The lawsuit also alleges violations of Florida's Deceptive and Unfair Trade Practices Act — meaning OpenAI allegedly marketed ChatGPT as safe for children while internally knowing it wasn't.
OpenAI's Response
OpenAI spokesperson Kayla Wood gave NPR a statement that did not directly address the specific shootings or suicides. Wood said: "AI is a new and powerful technology, and we believe minors need significant protection, which is why we have put in place industry leading protections and policies."

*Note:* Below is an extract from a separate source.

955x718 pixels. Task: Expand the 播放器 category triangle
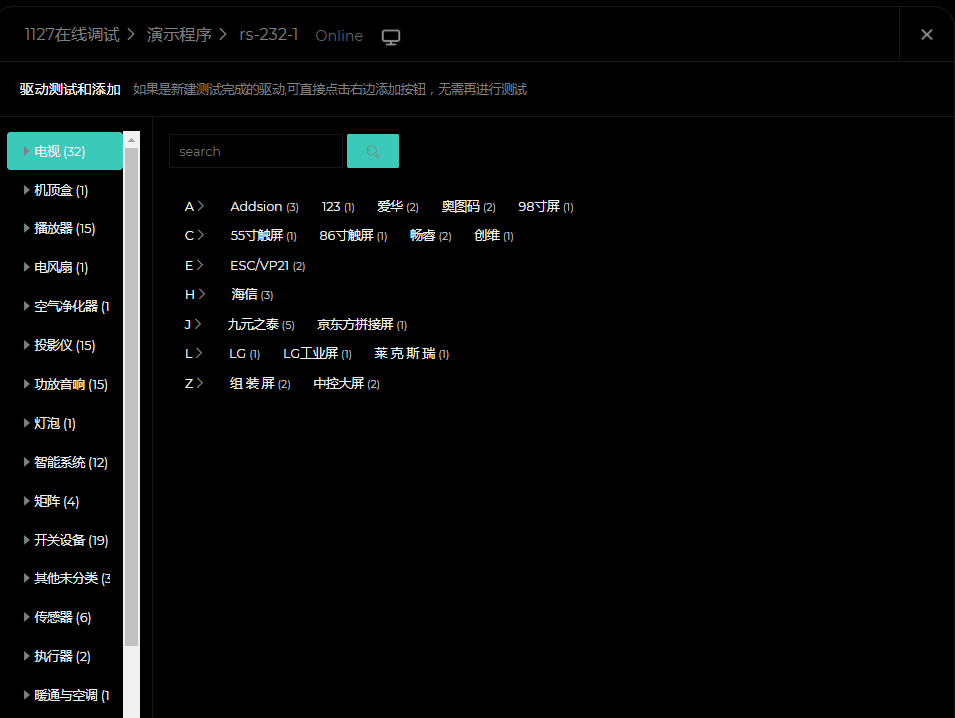click(26, 228)
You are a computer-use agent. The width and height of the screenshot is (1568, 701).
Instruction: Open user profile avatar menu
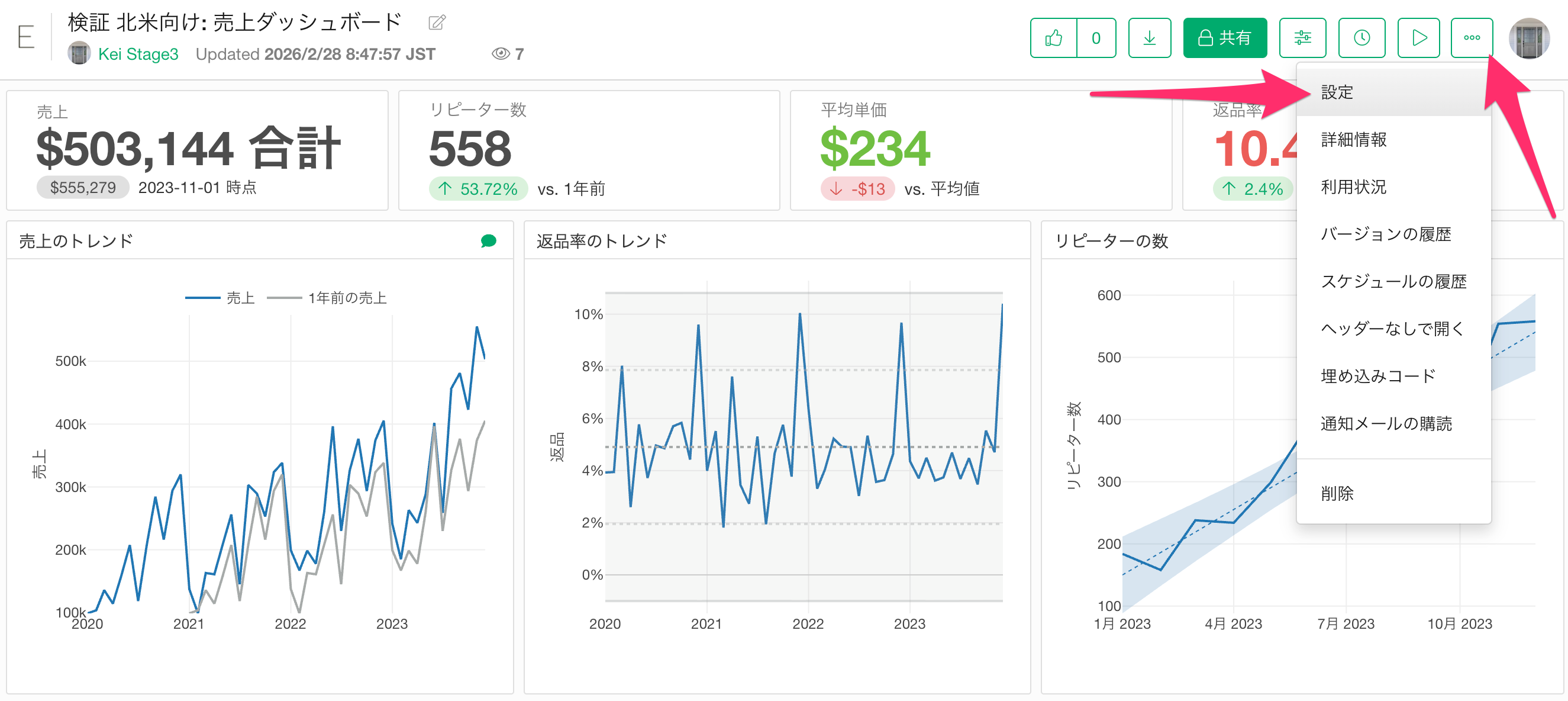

On the FSU shooting specifically, OpenAI previously told NBC News: "Last year's mass shooting at Florida State University was a tragedy, but ChatGPT is not responsible for this terrible crime."
OpenAI has not disputed the existence of the chat logs reviewed by prosecutors.
The Broader Legal Picture
The Elon Musk lawsuit against OpenAI — accusing the company of betraying its original nonprofit mission to humanity in favor of profit — was recently concluded. The jury ruled Musk waited too long to file and the statute of limitations had passed. But the underlying allegation — that OpenAI chose profit over its stated mission — mirrors what Florida is now arguing in its civil suit.
Why Consumer Product Liability Could Apply
Consumer product liability law is well-established. If a car company knows its brakes are faulty and sells the car anyway, they pay. Florida is arguing the same logic applies here.
ChatGPT launched publicly in November 2022. OpenAI has had years to study how people actually use this product. If internal documents show they knew about these risks and shipped anyway, it shifts from an innovation question to a corporate negligence question.
What This Means Going Forward
For those with kids using ChatGPT or other AI chatbots, there is currently no federal safety standard for AI chatbots. States are establishing that regulation one lawsuit at a time.
For OpenAI, the primary risk extends beyond this single case. If Florida prevails, every state attorney general in the country gains a legal roadmap. Uthmeier himself predicted other states would follow.
Sam Altman built a company valued at over a trillion dollars in three years. A state attorney general is now seeking to make him personally liable for the consequences of that rapid growth.